On July 26, 2023, we received a deficiency letter from the Nasdaq Stock Market notifying the Company that, for the last 30 consecutive business days, the bid price for the Company’s common stock had closed below the minimum bid price for continued inclusion on the Nasdaq Global Market pursuant to Nasdaq Listing Rule 5450(a)(1) (the “minimum bid price rule”). In accordance with Nasdaq rules, the Company was provided an initial period of 180 calendar days, or until January 22, 2024, to regain compliance. Under the Nasdaq rules, companies may be eligible for an additional 180 calendar day compliance period but the Company is not presently eligible. If the Company does not regain compliance with the minimum bid price rule by January 22, 2024 and is not eligible for an additional compliance period, Nasdaq will provide written notification to the Company that its common stock may be delisted.
Our Board is seeking stockholder approval of the Amendment Proposal in order to have the authority to effectuate the reverse stock split as a means of increasing the share price of our common stock at or above $1.00 per share in order to avoid further action by Nasdaq, in the event we are not able to satisfy the minimum bid price requirement in adequate time before the deadline. We expect that the reverse stock split would increase the bid price per share of our common stock above the $1.00 per share minimum price, thereby satisfying this listing requirement. However, there can be no assurance that the reverse stock split would have that effect, initially or in the future, or that it would enable us to maintain the listing of our common stock on the Nasdaq Global Market. The proposed reverse stock split is not intended to be an anti-takeover device.
In addition, we believe that the low per-share market price of our common stock impairs its marketability to, and acceptance by, institutional investors and other members of the investing public and creates a negative impression of the Company. Theoretically, decreasing the number of shares of our common stock outstanding should not, by itself, affect the marketability of the shares, the type of investor who would be interested in acquiring them or our reputation in the financial community. In practice, however, many investors, brokerage firms and market makers consider low-priced stocks as unduly speculative in nature and, as a matter of policy, avoid investment and trading in such stocks. Moreover, the analysts at many brokerage firms do not monitor the trading activity or otherwise provide coverage of lower-priced stocks.

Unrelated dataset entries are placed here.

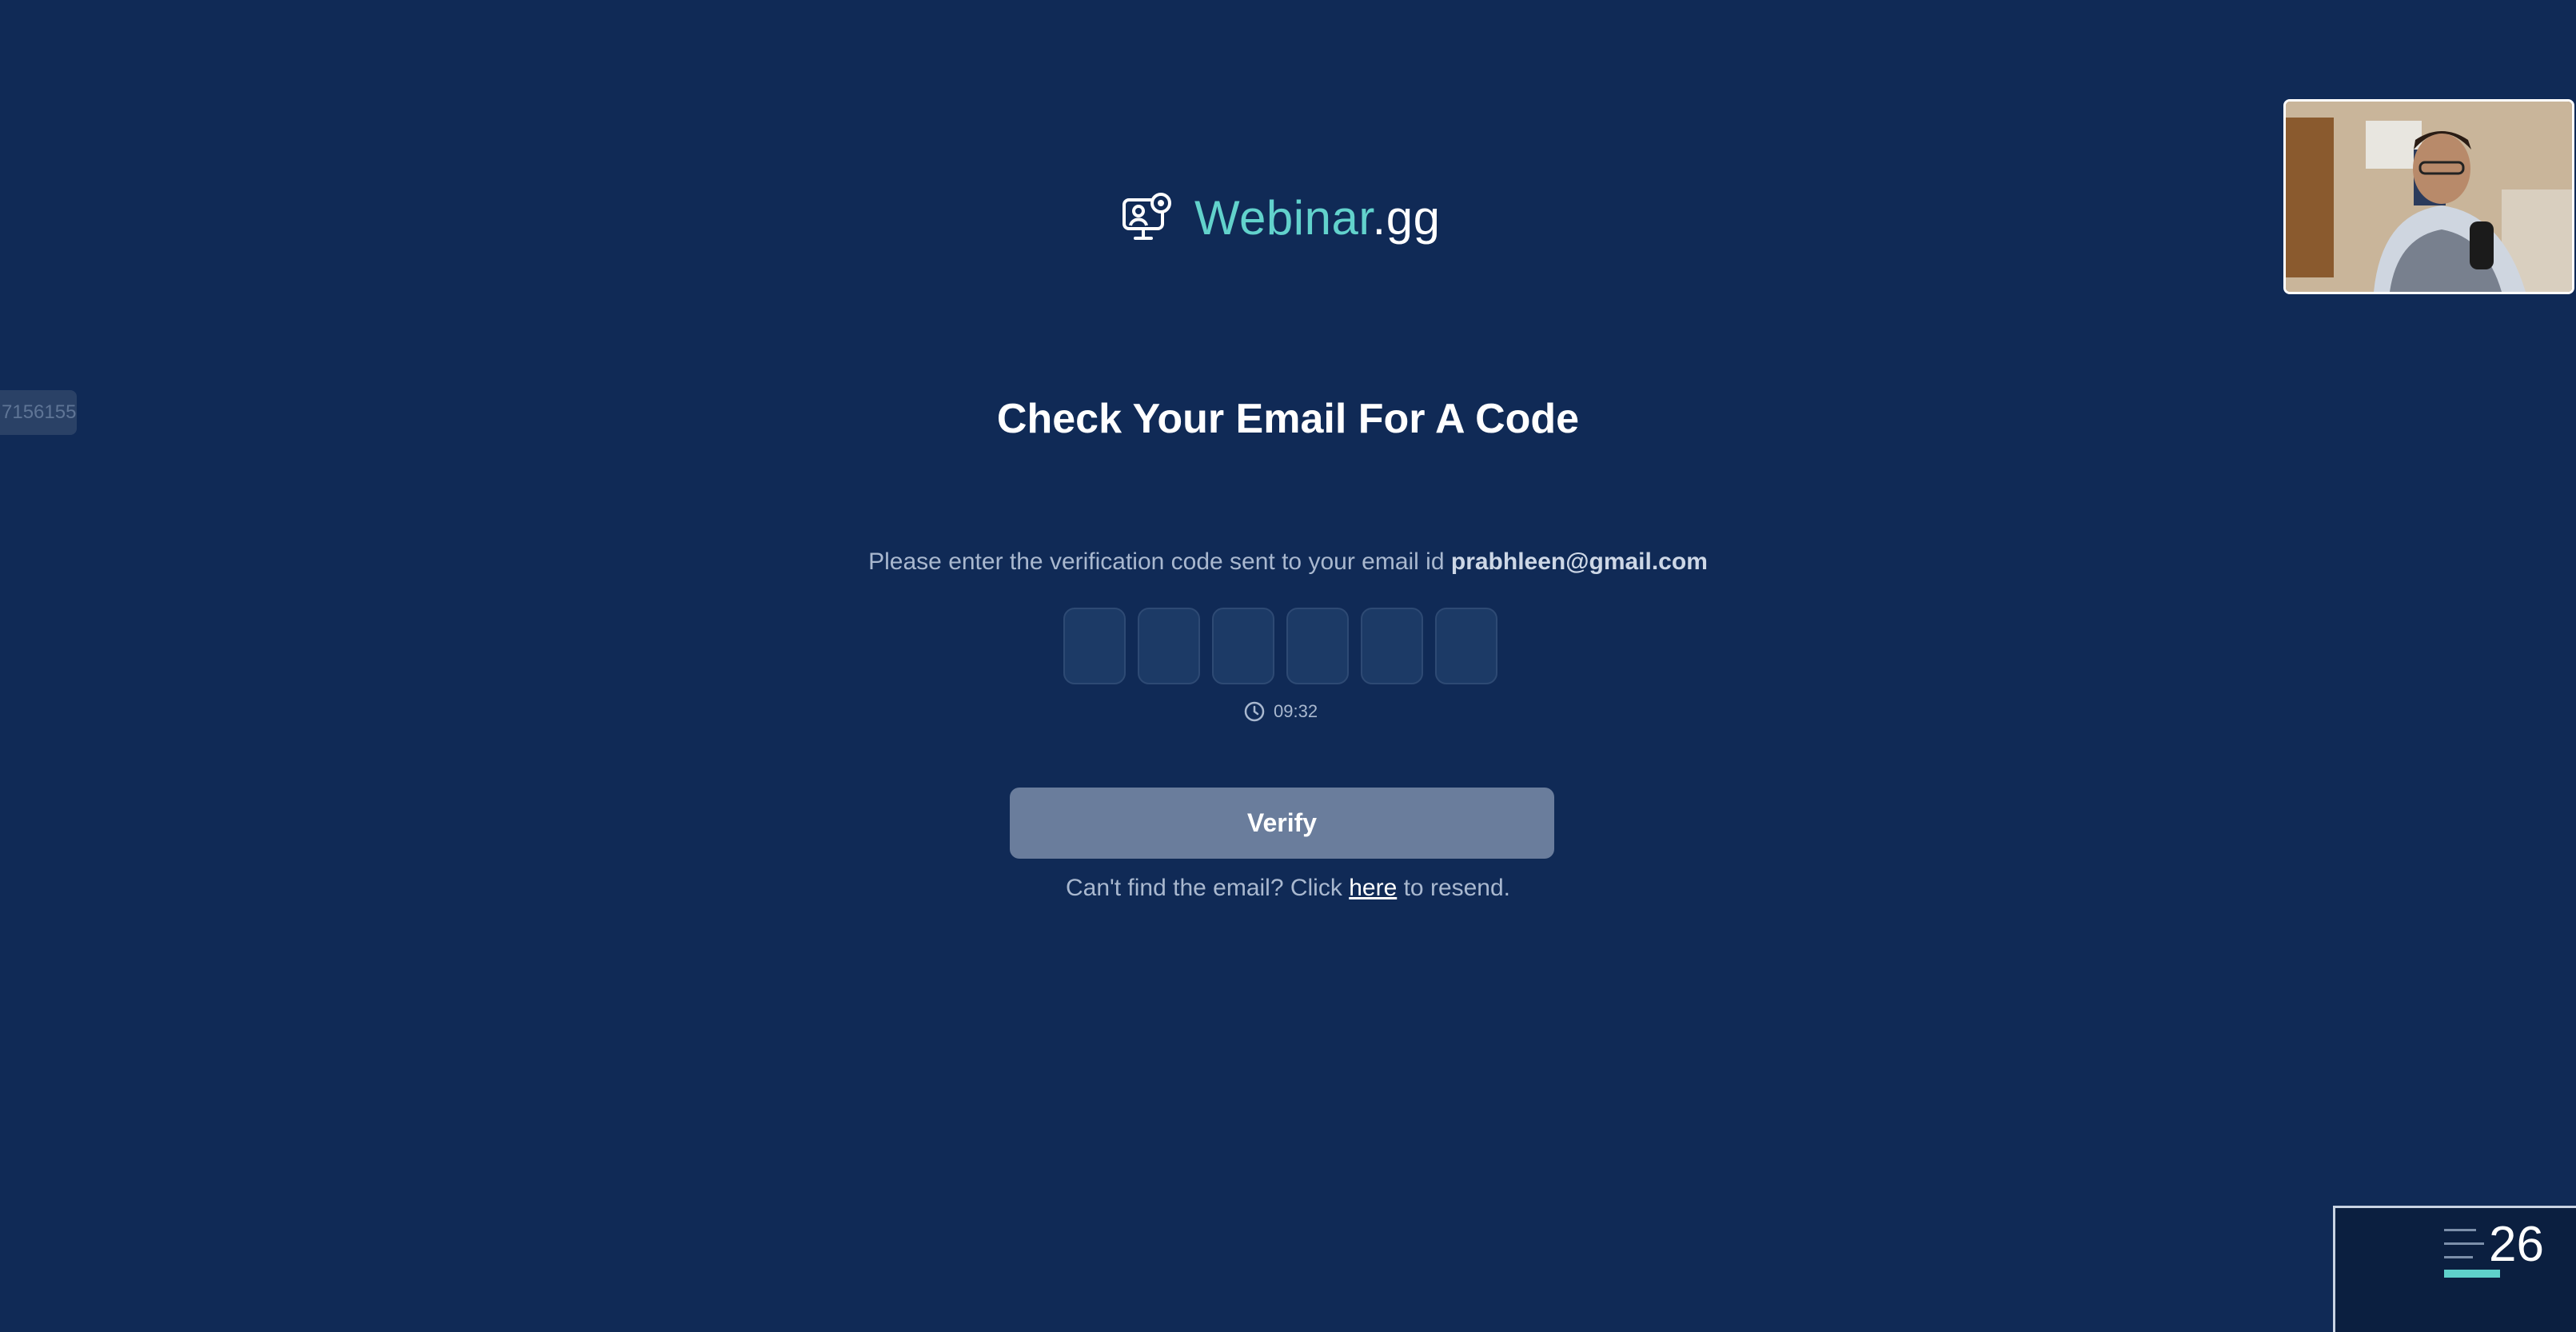  Describe the element at coordinates (2454, 1269) in the screenshot. I see `slide-preview: 26` at that location.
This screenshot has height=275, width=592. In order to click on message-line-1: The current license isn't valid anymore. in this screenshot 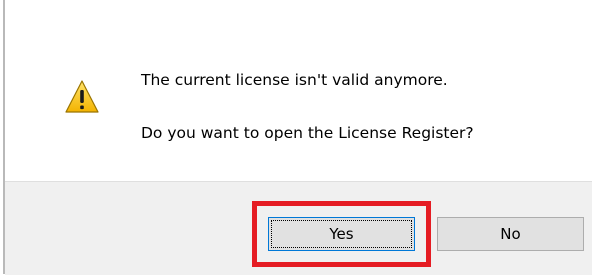, I will do `click(294, 80)`.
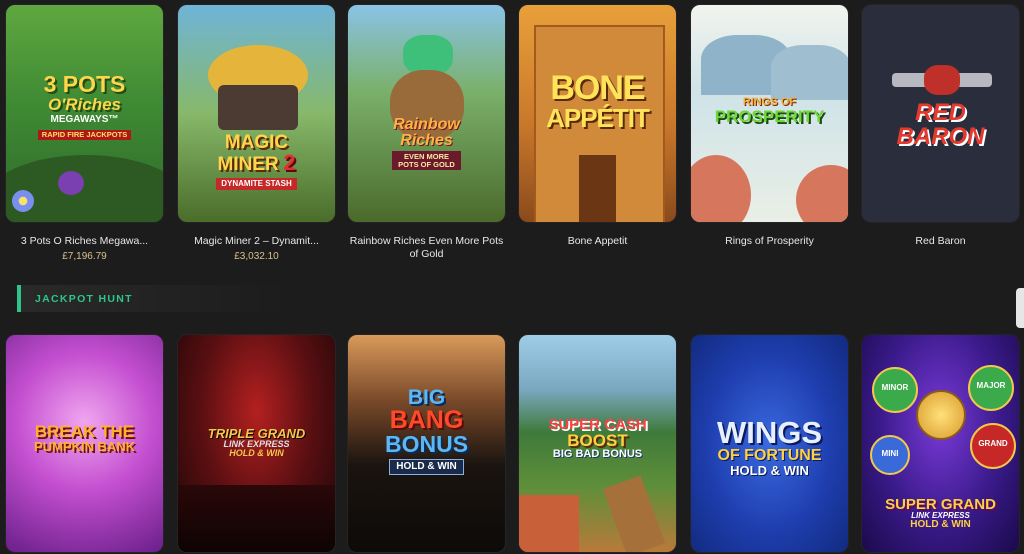 Image resolution: width=1024 pixels, height=554 pixels. What do you see at coordinates (770, 111) in the screenshot?
I see `game-logo: RINGS OF PROSPERITY` at bounding box center [770, 111].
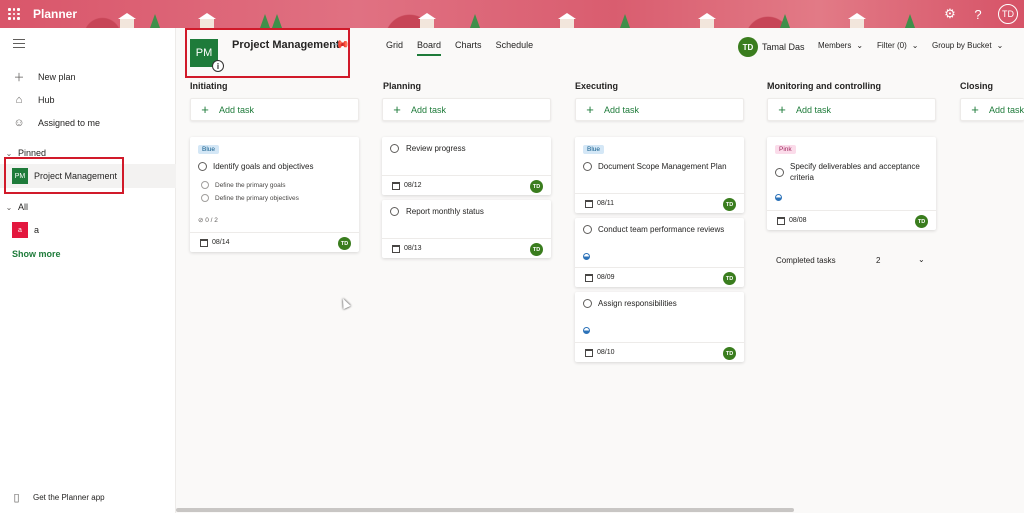 Image resolution: width=1024 pixels, height=513 pixels. What do you see at coordinates (782, 110) in the screenshot?
I see `plus-icon: +` at bounding box center [782, 110].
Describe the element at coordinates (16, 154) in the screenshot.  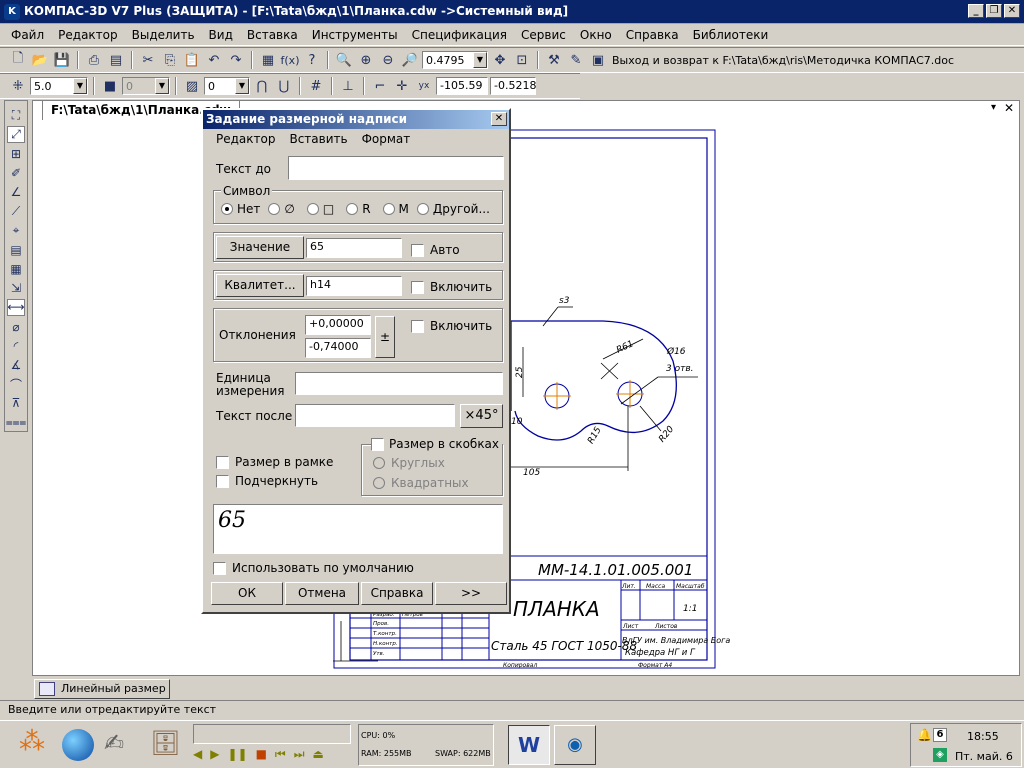
I see `designations-icon: ⊞` at that location.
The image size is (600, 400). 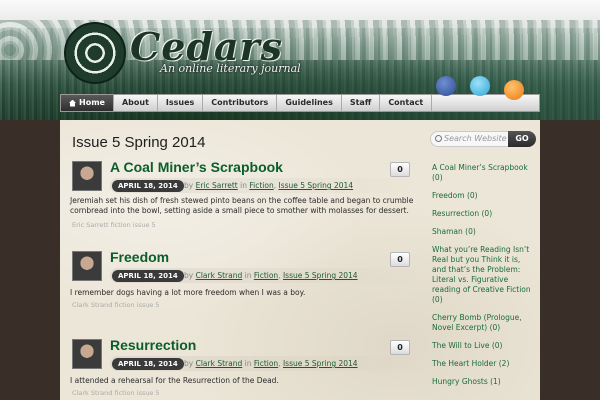 What do you see at coordinates (484, 197) in the screenshot?
I see `sidebar-post-link: Freedom (0)` at bounding box center [484, 197].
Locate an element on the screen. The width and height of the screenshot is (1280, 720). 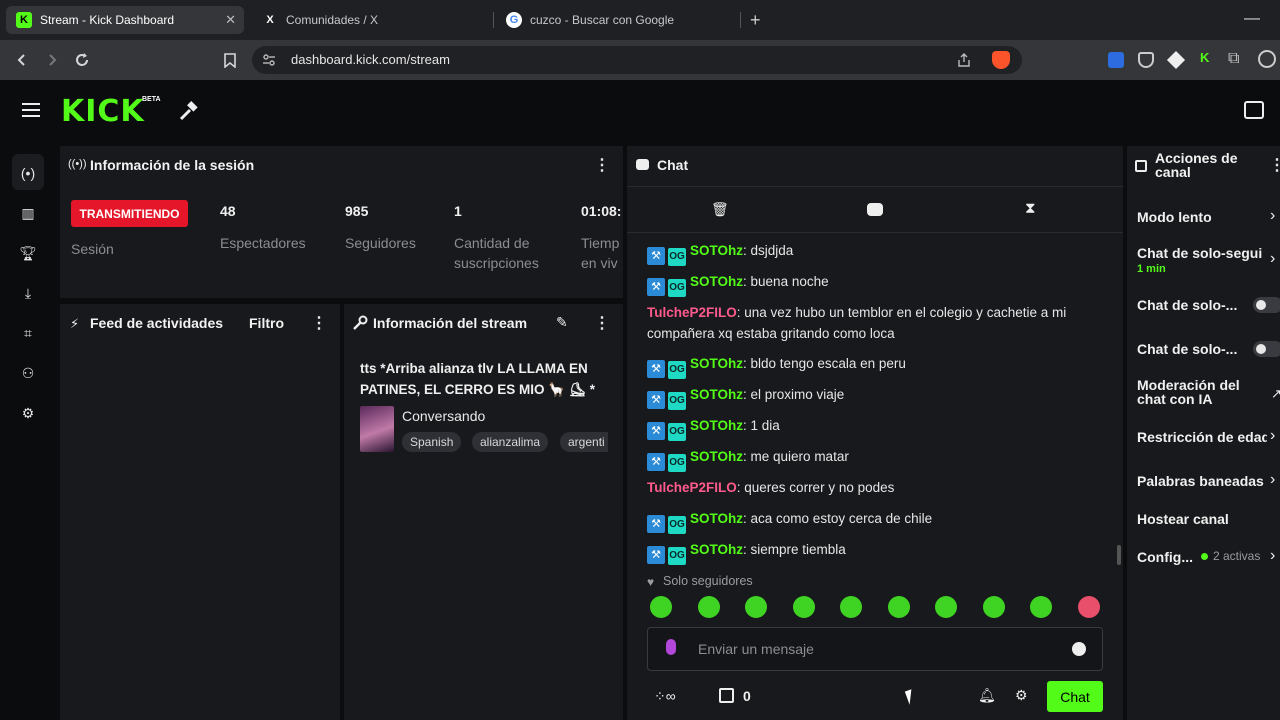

The presence of these factors may be adversely affecting, and may continue to adversely affect, not only the price of our common stock but also its trading liquidity. In addition, these factors may affect our ability to raise additional capital through the sale of our common stock.
We also believe that a higher stock price could help us attract and retain employees and other service providers. We believe that some potential employees and service providers are less likely to work for a company with a low stock price, regardless of the size of the company’s market capitalization. If the reverse stock split successfully increases the per-share price of our common stock, we believe this increase would enhance our ability to attract and retain employees and service providers. Further, the reverse stock split will result in additional authorized and unissued shares becoming available for general corporate purposes as the Board may determine from time to time, including for use under its equity compensation plans.
We believe that the decrease in the number of shares of our outstanding common stock because of the reverse stock split, and the anticipated increase in the price per share, would possibly promote greater liquidity for our stockholders with respect to their shares. However, liquidity may be adversely affected by the reduced number of shares that would be outstanding if the reverse stock split is effected, particularly if the price per share of our common stock begins a declining trend after the reverse stock split is effectuated.
There can be no assurance that the reverse stock split would achieve any of the desired results. There also can be no assurance that the price per share of our common stock immediately after the reverse stock split would increase proportionately with the reverse stock split, or that any increase would be sustained for any period of time.
We believe the reverse stock split is the most likely way to assist the stock price in reaching the minimum bid level required by the Nasdaq Global Market, although effecting the reverse stock split cannot guarantee that we would be in compliance with the minimum bid price requirement for even the minimum ten-day trading period required by the Nasdaq Global Market. Furthermore, the reverse stock split cannot guarantee we would be in compliance with the market capitalization, net worth or stockholders’ equity criteria required to maintain our listing on the Nasdaq Global Market. If our stockholders do not approve the Amendment Proposal and our stock price does not otherwise increase to greater than $1.00 per share for an least ten consecutive trading days before January 22, 2024 (or before the end of an extended compliance period, if granted), we expect our common stock to be subject to a delisting action by Nasdaq.